→ **Problem**
Without omitting anything, retype the data that follows.

Stored data entries:
————————

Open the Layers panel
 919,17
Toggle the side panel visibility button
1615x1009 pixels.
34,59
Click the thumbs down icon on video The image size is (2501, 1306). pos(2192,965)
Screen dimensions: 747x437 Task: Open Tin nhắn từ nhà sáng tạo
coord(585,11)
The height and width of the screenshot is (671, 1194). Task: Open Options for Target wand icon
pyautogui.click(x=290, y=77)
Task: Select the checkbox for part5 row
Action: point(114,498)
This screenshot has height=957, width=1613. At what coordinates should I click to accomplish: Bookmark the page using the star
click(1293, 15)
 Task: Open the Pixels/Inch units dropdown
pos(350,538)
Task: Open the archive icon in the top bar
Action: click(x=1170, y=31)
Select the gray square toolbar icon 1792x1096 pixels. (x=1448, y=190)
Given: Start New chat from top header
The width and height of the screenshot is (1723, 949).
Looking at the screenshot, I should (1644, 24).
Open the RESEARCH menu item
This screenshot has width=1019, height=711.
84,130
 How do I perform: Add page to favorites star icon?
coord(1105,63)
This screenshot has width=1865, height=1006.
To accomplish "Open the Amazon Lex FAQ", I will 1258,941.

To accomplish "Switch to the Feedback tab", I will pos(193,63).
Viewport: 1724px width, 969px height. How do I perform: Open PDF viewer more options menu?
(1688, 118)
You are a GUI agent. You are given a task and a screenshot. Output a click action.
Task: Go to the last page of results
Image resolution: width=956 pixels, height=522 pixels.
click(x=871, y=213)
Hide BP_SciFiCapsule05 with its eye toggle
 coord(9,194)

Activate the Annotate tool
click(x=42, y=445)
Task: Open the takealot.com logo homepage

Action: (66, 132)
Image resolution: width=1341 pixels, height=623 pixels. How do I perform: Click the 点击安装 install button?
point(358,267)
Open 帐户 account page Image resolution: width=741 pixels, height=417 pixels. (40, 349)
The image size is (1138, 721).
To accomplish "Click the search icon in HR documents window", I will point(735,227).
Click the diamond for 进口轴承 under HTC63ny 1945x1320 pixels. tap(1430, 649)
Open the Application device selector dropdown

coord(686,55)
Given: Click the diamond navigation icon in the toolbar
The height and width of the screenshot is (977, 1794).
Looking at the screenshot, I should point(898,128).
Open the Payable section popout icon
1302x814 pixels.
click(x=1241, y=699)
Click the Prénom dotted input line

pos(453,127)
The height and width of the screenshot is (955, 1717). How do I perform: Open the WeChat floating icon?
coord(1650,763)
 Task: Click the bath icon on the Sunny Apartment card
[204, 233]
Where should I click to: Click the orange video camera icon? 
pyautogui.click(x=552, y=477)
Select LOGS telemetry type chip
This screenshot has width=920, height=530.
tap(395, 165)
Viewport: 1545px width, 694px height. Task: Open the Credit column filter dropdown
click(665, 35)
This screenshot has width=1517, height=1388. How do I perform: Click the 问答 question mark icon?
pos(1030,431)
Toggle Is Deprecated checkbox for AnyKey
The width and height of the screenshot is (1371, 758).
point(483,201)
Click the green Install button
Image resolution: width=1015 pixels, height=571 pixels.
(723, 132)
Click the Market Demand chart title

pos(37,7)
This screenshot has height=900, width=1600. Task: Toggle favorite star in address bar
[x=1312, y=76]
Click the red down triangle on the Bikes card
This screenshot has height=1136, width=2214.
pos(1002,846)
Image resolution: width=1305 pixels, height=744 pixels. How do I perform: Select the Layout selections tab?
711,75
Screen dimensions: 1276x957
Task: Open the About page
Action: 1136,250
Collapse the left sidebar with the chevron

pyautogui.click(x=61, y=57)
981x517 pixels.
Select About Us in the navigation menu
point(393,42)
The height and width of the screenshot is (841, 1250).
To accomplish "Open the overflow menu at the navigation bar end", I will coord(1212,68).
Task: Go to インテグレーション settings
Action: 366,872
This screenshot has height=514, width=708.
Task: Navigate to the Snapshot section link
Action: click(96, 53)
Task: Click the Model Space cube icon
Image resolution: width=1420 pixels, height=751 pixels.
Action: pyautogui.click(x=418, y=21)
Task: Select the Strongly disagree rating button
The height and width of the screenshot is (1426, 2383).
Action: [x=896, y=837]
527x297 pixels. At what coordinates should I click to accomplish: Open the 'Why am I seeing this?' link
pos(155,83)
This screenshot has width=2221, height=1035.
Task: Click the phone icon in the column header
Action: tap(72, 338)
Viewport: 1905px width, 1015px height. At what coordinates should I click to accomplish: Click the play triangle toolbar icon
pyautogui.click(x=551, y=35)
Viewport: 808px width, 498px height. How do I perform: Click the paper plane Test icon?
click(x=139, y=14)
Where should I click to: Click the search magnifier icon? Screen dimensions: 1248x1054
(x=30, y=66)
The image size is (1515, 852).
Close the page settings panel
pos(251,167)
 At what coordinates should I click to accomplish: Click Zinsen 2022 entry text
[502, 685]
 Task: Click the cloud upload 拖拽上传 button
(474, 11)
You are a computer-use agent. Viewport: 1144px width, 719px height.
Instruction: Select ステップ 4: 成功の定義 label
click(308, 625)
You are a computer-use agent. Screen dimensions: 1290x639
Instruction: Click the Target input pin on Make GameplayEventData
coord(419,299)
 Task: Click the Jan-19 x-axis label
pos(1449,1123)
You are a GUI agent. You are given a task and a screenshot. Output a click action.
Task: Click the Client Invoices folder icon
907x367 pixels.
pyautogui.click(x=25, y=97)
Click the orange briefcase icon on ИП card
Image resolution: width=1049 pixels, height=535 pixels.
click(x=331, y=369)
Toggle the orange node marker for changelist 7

————————

→ **Response below**
Open the Layers panel
 919,17
Toggle the side panel visibility button
1615x1009 pixels.
34,59
Click the thumbs down icon on video The image size is (2501, 1306). pos(2192,965)
Screen dimensions: 747x437 Task: Open Tin nhắn từ nhà sáng tạo
coord(585,11)
The height and width of the screenshot is (671, 1194). Task: Open Options for Target wand icon
pyautogui.click(x=290, y=77)
Task: Select the checkbox for part5 row
Action: point(114,498)
This screenshot has height=957, width=1613. At what coordinates should I click to accomplish: Bookmark the page using the star
click(1293, 15)
 Task: Open the Pixels/Inch units dropdown
pos(350,538)
Task: Open the archive icon in the top bar
Action: click(x=1170, y=31)
Select the gray square toolbar icon 1792x1096 pixels. (x=1448, y=190)
Given: Start New chat from top header
The width and height of the screenshot is (1723, 949).
Looking at the screenshot, I should (1644, 24).
Open the RESEARCH menu item
This screenshot has width=1019, height=711.
84,130
 How do I perform: Add page to favorites star icon?
coord(1105,63)
This screenshot has width=1865, height=1006.
To accomplish "Open the Amazon Lex FAQ", I will 1258,941.

To accomplish "Switch to the Feedback tab", I will pos(193,63).
Viewport: 1724px width, 969px height. How do I perform: Open PDF viewer more options menu?
(1688, 118)
You are a GUI agent. You are given a task and a screenshot. Output a click action.
Task: Go to the last page of results
Image resolution: width=956 pixels, height=522 pixels.
click(x=871, y=213)
Hide BP_SciFiCapsule05 with its eye toggle
 coord(9,194)

Activate the Annotate tool
click(x=42, y=445)
Task: Open the takealot.com logo homepage

Action: (66, 132)
Image resolution: width=1341 pixels, height=623 pixels. How do I perform: Click the 点击安装 install button?
point(358,267)
Open 帐户 account page Image resolution: width=741 pixels, height=417 pixels. (40, 349)
The image size is (1138, 721).
To accomplish "Click the search icon in HR documents window", I will point(735,227).
Click the diamond for 进口轴承 under HTC63ny 1945x1320 pixels. tap(1430, 649)
Open the Application device selector dropdown

coord(686,55)
Given: Click the diamond navigation icon in the toolbar
The height and width of the screenshot is (977, 1794).
Looking at the screenshot, I should point(898,128).
Open the Payable section popout icon
1302x814 pixels.
click(x=1241, y=699)
Click the Prénom dotted input line

pos(453,127)
The height and width of the screenshot is (955, 1717). How do I perform: Open the WeChat floating icon?
coord(1650,763)
 Task: Click the bath icon on the Sunny Apartment card
[204, 233]
Where should I click to: Click the orange video camera icon? 
pyautogui.click(x=552, y=477)
Select LOGS telemetry type chip
This screenshot has width=920, height=530.
tap(395, 165)
Viewport: 1545px width, 694px height. Task: Open the Credit column filter dropdown
click(665, 35)
This screenshot has width=1517, height=1388. How do I perform: Click the 问答 question mark icon?
pos(1030,431)
Toggle Is Deprecated checkbox for AnyKey
The width and height of the screenshot is (1371, 758).
point(483,201)
Click the green Install button
Image resolution: width=1015 pixels, height=571 pixels.
(723, 132)
Click the Market Demand chart title

pos(37,7)
This screenshot has height=900, width=1600. Task: Toggle favorite star in address bar
[x=1312, y=76]
Click the red down triangle on the Bikes card
This screenshot has height=1136, width=2214.
pos(1002,846)
Image resolution: width=1305 pixels, height=744 pixels. How do I perform: Select the Layout selections tab?
711,75
Screen dimensions: 1276x957
Task: Open the About page
Action: 1136,250
Collapse the left sidebar with the chevron

pyautogui.click(x=61, y=57)
981x517 pixels.
Select About Us in the navigation menu
point(393,42)
The height and width of the screenshot is (841, 1250).
To accomplish "Open the overflow menu at the navigation bar end", I will coord(1212,68).
Task: Go to インテグレーション settings
Action: 366,872
This screenshot has height=514, width=708.
Task: Navigate to the Snapshot section link
Action: click(96, 53)
Task: Click the Model Space cube icon
Image resolution: width=1420 pixels, height=751 pixels.
Action: pyautogui.click(x=418, y=21)
Task: Select the Strongly disagree rating button
The height and width of the screenshot is (1426, 2383).
Action: [x=896, y=837]
527x297 pixels. At what coordinates should I click to accomplish: Open the 'Why am I seeing this?' link
pos(155,83)
This screenshot has width=2221, height=1035.
Task: Click the phone icon in the column header
Action: tap(72, 338)
Viewport: 1905px width, 1015px height. At what coordinates should I click to accomplish: Click the play triangle toolbar icon
pyautogui.click(x=551, y=35)
Viewport: 808px width, 498px height. How do I perform: Click the paper plane Test icon?
click(x=139, y=14)
Where should I click to: Click the search magnifier icon? Screen dimensions: 1248x1054
(x=30, y=66)
The image size is (1515, 852).
Close the page settings panel
pos(251,167)
 At what coordinates should I click to accomplish: Click Zinsen 2022 entry text
[502, 685]
 Task: Click the cloud upload 拖拽上传 button
(474, 11)
You are a computer-use agent. Viewport: 1144px width, 719px height.
Instruction: Select ステップ 4: 成功の定義 label
click(308, 625)
You are a computer-use agent. Screen dimensions: 1290x639
Instruction: Click the Target input pin on Make GameplayEventData
coord(419,299)
 Task: Click the Jan-19 x-axis label
pos(1449,1123)
You are a GUI agent. You are given a task and a screenshot. Output a click action.
Task: Click the Client Invoices folder icon
907x367 pixels.
pyautogui.click(x=25, y=97)
Click the orange briefcase icon on ИП card
Image resolution: width=1049 pixels, height=535 pixels.
click(x=331, y=369)
Toggle the orange node marker for changelist 7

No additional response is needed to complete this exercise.